*** TASK MATERIAL
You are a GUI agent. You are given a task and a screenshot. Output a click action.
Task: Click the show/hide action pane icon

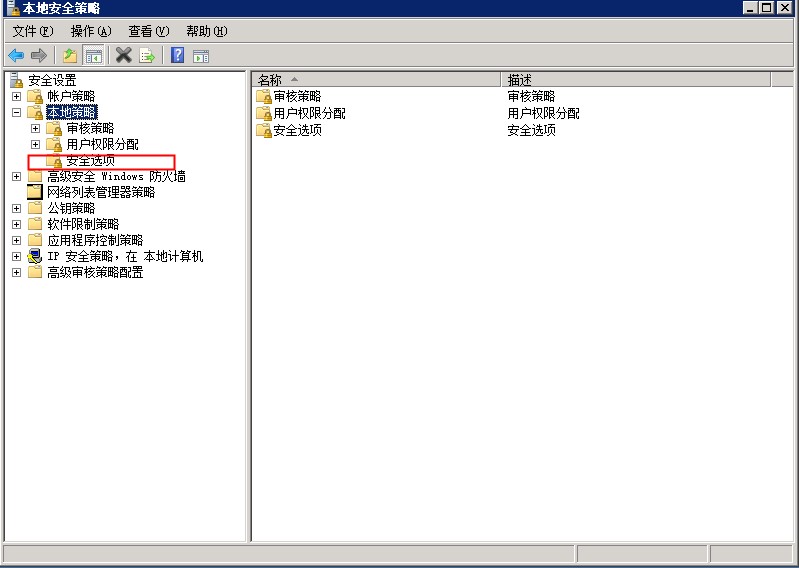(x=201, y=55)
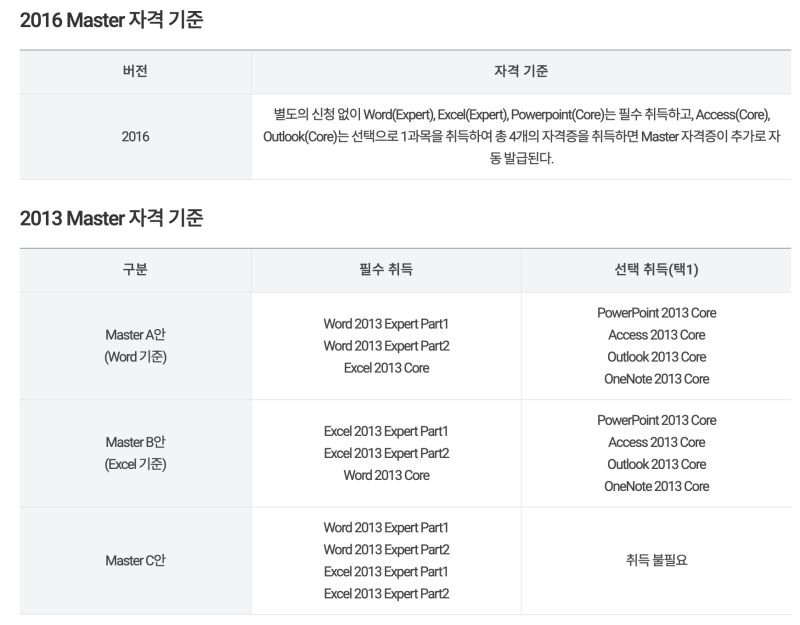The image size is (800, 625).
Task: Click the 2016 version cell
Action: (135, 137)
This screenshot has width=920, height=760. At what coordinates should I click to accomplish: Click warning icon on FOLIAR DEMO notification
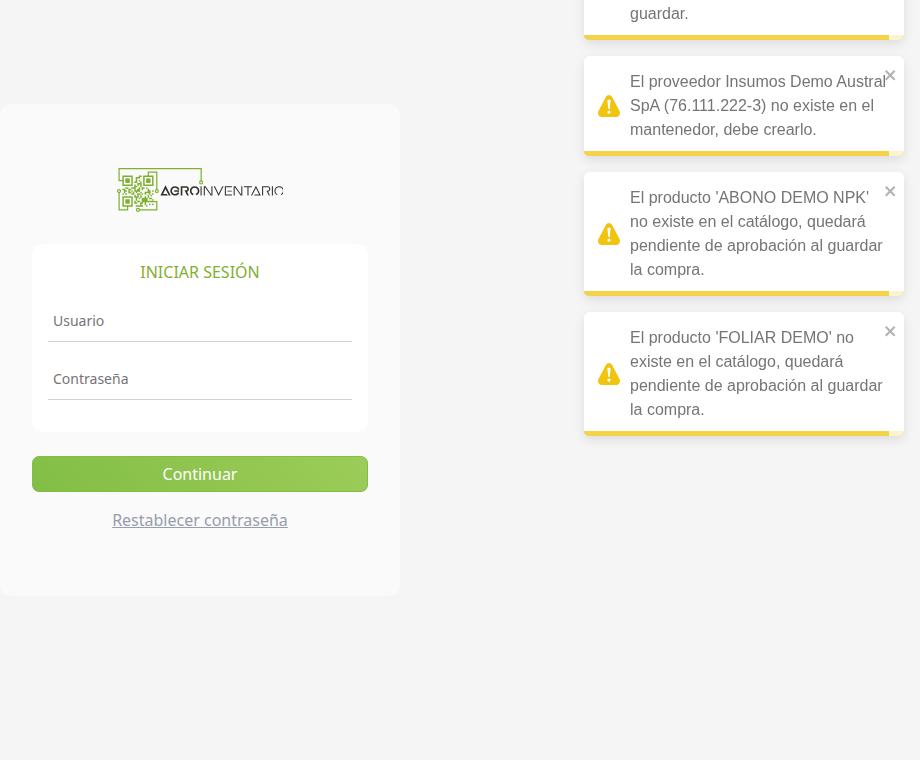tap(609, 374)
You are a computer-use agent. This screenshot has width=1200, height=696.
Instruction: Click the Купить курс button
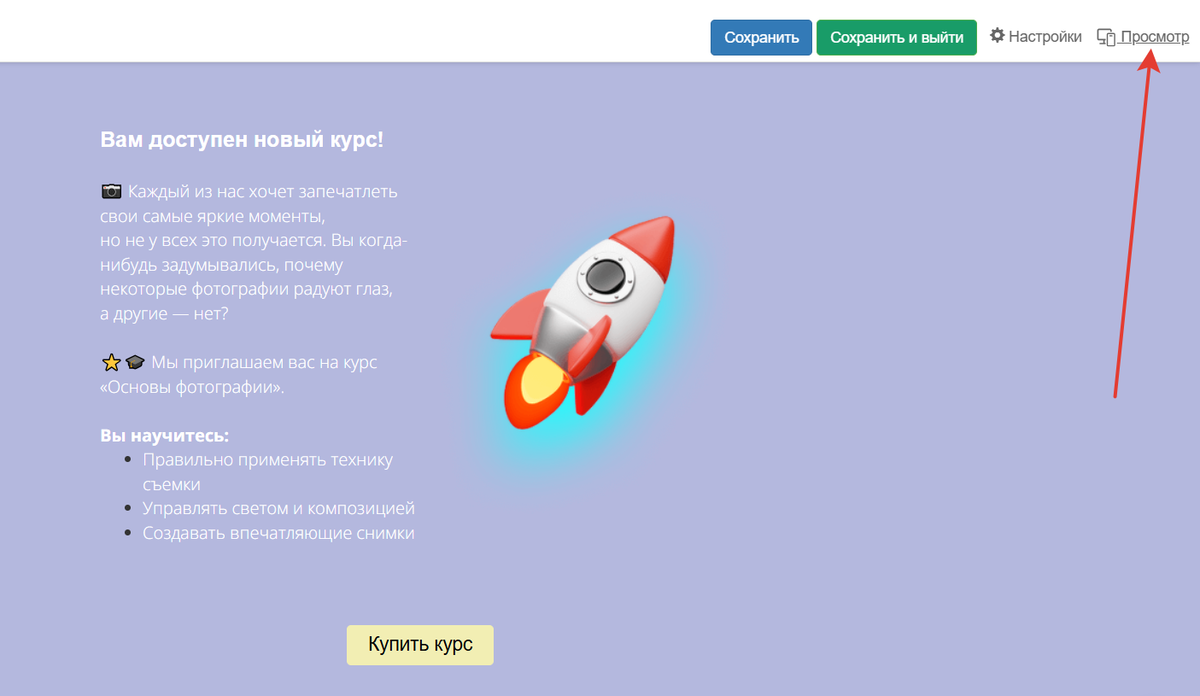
******
→ WHAT IS ASKED:
Pull out every line above that contains the word "height".

→ EXERCISE ANSWER:
This screenshot has width=920, height=760. At what coordinates should I click to accomplish: Click warning icon on FOLIAR DEMO notification
You are a computer-use agent. This screenshot has width=1200, height=696.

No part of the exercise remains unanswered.